Le dije que evidentemente me importaba, lo agarré por el brazo izquierdo, se lo mantuve levantado hacia atrás y le cogí la cartera. Su permiso de conducir iba a nombre de Anthony John Spilotro. Tenía que haberlo imaginado. Lo había visto fuera de la casa de Sam DeStefano. Le pregunté por DeStefano y respondió que no tenía ni idea del tipo. Quise saber por qué me seguía y dijo:
– ¿Quién te está siguiendo? Yo me paseaba por el parque. -Y cuando añadí que no me lo creía, concluyó-: Me importa un carajo lo que tú creas.
Tony era así. En lugar de seguir la corriente, camelarme, intentar hacerse el simpático, me salía con patas de gallo. Yo incluso intenté ser amable con él. Le dije que aún era joven. Era un fiador. Podía librarse del embrollo en el que estaba metido.
– Vaya, como tú, capullo -me responde-. No sabré yo cómo vives. He visto tu casa. ¡Vaya potentado! Vives en una barriada de mala muerte allí en la siderúrgica. ¿Eso es lo que tendría que hacer yo?

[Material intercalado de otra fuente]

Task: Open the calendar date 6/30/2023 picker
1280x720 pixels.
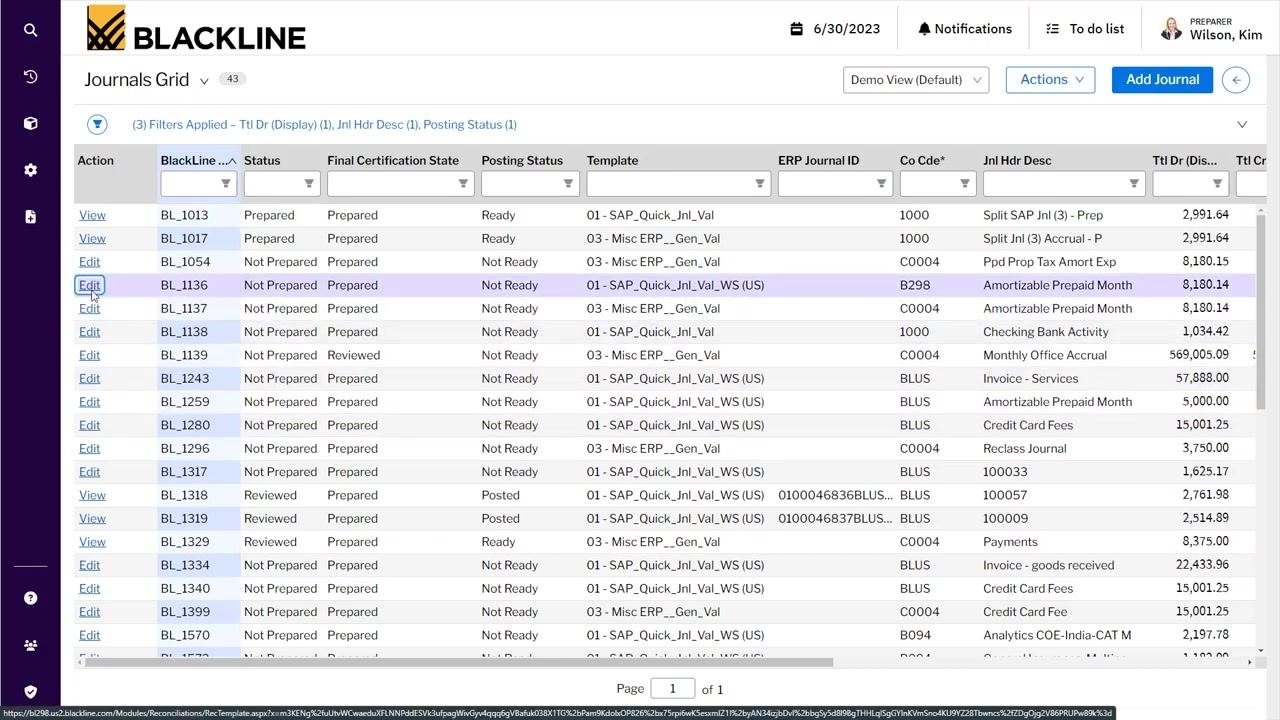Action: pyautogui.click(x=836, y=29)
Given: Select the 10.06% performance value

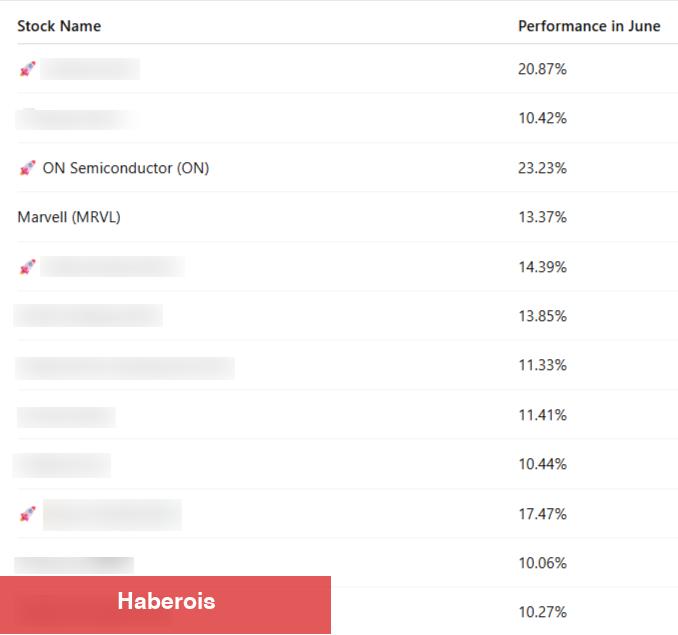Looking at the screenshot, I should [542, 563].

Tal como decía antes, Tony sabía cómo chinchar a la gente. Le advertí que si alguna vez lo veía cerca de mi casa, me lo tomaría como algo personal. Pero él, a lo suyo:
– ¡Que te la pique un pollo! -respondió.
Yo, allí entre los árboles, apuntándole con una pistola. Yo que mido metro ochenta y peso cien kilos. Si me ha estado siguiendo, está al corriente de que todos los días voy a practicar boxeo en el Y. Él no llega a metro sesenta y cinco, pesa sesenta kilos y me está hinchando las pelotas en un lugar solitario del parque. Tony era así. Te desafiaba a que lo mataras.
Le pegué un empujón y lo arrastré hacia el aparcamiento.
– ¡Lárgate de aquí, puto renacuajo! -le dije; se fue hacia el coche y se marchó.
Tras el incidente, siempre que me referí a Spilotro, hablando con mis amigos de la prensa, lo hice llamándole «puto renacuajo». Sandy Smith del Tribune, Art Petacque del Sun Times y más tarde John O'Brien del Trib empezaron a utilizar «el renacuajo» cuando escribían sobre él. Creo que en aquella época la palabra «puto» no resultaba adecuada para la prensa.
En 1970, Spilotro aparecía todos los días en los periódicos. Hacía muecas y burla a las cámaras al entrar y salir de las vistas del Comité contra la Delincuencia. Incluso insistía en demandar a la policía y al fisco por los 12.000 dólares que le habían confiscado en un registro. La policía afirmó que el dinero procedía de una operación de juego y el fisco se quedó la suma como derecho de retención contra posibles irregularidades en el pago de impuestos.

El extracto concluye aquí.